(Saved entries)
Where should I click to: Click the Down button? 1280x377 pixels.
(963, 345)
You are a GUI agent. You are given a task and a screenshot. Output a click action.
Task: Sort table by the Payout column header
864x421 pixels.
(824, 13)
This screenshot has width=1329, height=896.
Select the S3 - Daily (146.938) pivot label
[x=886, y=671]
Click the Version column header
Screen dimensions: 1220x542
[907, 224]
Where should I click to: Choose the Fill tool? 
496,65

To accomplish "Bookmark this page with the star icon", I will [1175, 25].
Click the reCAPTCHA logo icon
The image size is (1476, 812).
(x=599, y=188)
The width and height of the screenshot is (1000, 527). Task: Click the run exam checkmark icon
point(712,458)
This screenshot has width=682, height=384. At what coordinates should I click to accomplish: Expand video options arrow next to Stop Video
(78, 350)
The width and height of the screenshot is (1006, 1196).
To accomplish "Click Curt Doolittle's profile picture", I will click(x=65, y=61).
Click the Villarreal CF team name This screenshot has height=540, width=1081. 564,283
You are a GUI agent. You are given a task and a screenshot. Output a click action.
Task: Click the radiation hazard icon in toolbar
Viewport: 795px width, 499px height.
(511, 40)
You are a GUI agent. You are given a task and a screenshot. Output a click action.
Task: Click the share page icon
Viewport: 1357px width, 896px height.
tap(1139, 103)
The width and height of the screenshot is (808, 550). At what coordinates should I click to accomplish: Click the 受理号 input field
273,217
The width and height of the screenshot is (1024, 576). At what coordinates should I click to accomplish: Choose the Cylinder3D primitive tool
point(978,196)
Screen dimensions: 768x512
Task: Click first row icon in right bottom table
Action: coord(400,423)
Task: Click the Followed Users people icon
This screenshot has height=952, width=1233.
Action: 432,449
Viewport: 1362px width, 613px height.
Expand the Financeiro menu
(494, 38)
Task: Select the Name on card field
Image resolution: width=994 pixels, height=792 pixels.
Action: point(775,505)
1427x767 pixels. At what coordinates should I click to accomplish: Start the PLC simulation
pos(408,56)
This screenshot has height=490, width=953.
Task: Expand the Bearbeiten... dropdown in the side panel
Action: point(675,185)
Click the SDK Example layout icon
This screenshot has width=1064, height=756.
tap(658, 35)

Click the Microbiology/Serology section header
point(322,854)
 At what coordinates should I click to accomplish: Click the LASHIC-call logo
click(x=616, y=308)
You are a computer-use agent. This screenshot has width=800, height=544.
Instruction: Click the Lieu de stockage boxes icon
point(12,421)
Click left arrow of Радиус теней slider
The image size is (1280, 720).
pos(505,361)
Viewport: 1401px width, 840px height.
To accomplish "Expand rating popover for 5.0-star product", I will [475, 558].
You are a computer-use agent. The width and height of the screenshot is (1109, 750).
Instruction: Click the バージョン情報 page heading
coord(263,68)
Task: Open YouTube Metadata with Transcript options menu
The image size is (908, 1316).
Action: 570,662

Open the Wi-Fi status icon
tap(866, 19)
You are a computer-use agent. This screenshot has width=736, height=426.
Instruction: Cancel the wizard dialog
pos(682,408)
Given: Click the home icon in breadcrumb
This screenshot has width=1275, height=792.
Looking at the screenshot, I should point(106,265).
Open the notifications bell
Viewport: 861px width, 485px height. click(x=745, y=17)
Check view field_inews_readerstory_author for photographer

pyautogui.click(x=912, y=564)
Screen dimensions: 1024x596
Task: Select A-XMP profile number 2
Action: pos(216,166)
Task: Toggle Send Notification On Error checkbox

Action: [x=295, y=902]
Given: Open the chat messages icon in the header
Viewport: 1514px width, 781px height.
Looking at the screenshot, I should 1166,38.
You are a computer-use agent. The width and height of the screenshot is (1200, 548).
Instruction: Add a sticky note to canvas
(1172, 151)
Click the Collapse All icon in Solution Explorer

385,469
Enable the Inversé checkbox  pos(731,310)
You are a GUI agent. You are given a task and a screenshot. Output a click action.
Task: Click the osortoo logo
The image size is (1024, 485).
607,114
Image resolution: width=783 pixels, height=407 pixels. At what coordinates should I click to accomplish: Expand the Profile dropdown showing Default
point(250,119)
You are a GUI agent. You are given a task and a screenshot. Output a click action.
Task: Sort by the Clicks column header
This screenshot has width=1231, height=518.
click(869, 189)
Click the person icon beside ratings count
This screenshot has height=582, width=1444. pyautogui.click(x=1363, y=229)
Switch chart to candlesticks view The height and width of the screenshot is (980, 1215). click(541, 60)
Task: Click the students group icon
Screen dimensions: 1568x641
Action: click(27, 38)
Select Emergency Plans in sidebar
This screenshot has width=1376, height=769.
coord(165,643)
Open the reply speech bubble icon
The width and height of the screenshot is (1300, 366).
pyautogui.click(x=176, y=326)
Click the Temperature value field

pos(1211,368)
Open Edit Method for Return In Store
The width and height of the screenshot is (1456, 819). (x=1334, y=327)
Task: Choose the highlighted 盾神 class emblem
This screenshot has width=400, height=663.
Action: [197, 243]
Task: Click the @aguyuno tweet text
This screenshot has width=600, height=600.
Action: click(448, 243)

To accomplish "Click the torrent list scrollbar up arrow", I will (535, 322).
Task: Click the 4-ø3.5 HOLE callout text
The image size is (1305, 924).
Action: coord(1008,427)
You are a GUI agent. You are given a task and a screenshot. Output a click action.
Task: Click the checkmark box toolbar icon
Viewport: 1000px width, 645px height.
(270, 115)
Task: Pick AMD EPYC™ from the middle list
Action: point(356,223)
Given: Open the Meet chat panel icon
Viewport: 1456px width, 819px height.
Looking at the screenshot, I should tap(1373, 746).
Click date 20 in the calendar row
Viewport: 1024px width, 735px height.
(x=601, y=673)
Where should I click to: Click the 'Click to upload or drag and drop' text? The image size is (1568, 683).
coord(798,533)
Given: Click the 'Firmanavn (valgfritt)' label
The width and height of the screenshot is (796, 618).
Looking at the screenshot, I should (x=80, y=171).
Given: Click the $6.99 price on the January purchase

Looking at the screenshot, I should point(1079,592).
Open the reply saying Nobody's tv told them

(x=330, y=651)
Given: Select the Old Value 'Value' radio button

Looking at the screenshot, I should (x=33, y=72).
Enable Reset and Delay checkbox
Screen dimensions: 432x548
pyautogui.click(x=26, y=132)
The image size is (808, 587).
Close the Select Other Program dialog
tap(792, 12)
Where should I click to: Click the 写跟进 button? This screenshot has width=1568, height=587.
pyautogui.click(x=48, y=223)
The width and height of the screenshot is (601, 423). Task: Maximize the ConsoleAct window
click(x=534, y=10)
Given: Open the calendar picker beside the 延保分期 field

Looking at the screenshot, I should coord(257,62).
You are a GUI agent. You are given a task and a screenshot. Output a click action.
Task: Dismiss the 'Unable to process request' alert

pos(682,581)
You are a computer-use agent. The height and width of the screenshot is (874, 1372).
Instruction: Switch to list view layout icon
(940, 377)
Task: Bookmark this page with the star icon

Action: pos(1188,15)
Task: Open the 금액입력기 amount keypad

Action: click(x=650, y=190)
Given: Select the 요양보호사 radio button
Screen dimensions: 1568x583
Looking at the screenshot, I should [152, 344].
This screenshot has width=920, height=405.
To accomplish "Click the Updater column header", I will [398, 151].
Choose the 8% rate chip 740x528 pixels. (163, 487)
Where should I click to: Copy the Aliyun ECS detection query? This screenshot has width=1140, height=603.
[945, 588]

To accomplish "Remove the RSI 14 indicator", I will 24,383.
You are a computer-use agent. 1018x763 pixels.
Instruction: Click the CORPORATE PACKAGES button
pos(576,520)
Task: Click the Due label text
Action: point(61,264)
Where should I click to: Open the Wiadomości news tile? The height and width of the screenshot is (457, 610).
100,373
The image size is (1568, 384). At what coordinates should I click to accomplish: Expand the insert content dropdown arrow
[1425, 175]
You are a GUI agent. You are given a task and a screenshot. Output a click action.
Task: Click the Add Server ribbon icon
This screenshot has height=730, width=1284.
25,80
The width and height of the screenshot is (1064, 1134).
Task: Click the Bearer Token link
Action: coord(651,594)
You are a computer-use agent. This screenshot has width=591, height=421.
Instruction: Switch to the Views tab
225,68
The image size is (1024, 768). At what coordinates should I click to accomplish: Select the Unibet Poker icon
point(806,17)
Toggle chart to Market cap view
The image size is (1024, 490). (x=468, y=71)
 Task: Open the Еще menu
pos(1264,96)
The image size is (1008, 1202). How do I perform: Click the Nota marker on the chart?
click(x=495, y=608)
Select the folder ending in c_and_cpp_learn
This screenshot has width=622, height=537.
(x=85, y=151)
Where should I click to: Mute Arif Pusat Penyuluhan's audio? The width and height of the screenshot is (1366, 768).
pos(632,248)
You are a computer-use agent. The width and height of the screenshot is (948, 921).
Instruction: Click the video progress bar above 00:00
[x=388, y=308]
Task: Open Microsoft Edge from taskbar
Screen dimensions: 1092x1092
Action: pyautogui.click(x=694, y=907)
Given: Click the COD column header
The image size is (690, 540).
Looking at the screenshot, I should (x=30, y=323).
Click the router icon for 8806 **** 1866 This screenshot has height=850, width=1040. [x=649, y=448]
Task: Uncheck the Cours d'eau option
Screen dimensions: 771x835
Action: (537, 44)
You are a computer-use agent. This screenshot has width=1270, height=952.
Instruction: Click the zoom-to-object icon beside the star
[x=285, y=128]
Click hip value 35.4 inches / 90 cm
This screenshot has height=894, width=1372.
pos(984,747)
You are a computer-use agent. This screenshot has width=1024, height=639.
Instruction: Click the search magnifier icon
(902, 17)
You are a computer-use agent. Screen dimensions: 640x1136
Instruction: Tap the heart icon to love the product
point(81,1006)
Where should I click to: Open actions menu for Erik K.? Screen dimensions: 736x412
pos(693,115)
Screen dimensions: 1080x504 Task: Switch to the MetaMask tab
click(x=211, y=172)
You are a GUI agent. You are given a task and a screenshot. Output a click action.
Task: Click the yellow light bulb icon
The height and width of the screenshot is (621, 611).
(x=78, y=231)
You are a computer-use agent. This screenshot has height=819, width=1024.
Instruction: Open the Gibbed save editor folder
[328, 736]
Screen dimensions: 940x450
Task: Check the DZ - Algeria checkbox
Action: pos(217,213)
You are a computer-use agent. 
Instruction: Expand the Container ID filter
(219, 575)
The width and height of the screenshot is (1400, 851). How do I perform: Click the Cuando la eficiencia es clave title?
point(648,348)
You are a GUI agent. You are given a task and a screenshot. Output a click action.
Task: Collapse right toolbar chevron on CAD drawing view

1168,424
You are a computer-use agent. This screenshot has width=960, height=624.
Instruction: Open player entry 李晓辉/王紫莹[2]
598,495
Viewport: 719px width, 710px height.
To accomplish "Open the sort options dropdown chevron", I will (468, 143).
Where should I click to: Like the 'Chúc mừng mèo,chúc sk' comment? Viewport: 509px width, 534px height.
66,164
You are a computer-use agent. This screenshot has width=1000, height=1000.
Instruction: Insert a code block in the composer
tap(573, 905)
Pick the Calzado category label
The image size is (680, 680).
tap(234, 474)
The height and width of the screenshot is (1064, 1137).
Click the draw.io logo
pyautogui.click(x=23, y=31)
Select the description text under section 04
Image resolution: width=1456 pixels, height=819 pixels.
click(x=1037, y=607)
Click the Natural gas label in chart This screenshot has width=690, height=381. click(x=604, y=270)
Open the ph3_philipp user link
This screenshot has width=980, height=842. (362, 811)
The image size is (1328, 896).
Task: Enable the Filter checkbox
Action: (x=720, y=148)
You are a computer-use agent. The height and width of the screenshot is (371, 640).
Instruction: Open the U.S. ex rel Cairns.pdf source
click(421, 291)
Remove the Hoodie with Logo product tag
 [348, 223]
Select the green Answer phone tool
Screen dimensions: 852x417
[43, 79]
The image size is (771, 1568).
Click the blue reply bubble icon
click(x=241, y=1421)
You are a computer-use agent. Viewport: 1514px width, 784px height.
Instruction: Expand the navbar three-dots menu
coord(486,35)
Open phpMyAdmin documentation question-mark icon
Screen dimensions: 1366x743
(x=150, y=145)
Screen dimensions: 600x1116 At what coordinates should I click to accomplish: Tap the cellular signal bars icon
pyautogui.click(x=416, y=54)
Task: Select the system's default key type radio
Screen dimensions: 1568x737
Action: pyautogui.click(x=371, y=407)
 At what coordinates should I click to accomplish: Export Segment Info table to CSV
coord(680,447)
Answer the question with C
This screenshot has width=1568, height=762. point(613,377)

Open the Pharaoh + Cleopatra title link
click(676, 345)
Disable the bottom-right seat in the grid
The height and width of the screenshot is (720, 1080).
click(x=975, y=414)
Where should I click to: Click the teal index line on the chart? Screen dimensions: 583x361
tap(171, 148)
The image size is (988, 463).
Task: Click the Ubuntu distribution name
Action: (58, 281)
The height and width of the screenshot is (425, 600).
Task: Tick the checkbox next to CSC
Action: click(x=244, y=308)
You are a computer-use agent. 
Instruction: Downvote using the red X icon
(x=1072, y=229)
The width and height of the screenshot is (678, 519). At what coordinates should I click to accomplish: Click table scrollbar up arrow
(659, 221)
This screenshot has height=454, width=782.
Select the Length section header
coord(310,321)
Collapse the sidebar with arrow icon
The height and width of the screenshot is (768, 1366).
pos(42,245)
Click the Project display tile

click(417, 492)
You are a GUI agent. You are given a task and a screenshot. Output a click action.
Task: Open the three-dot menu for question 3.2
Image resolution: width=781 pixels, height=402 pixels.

:: Exercise details ::
Whenever the string "chat" shows up in a line above, copy that line.

:: Output of the exercise ::
Given: Open the chat messages icon in the header
Given: Open the Meet chat panel icon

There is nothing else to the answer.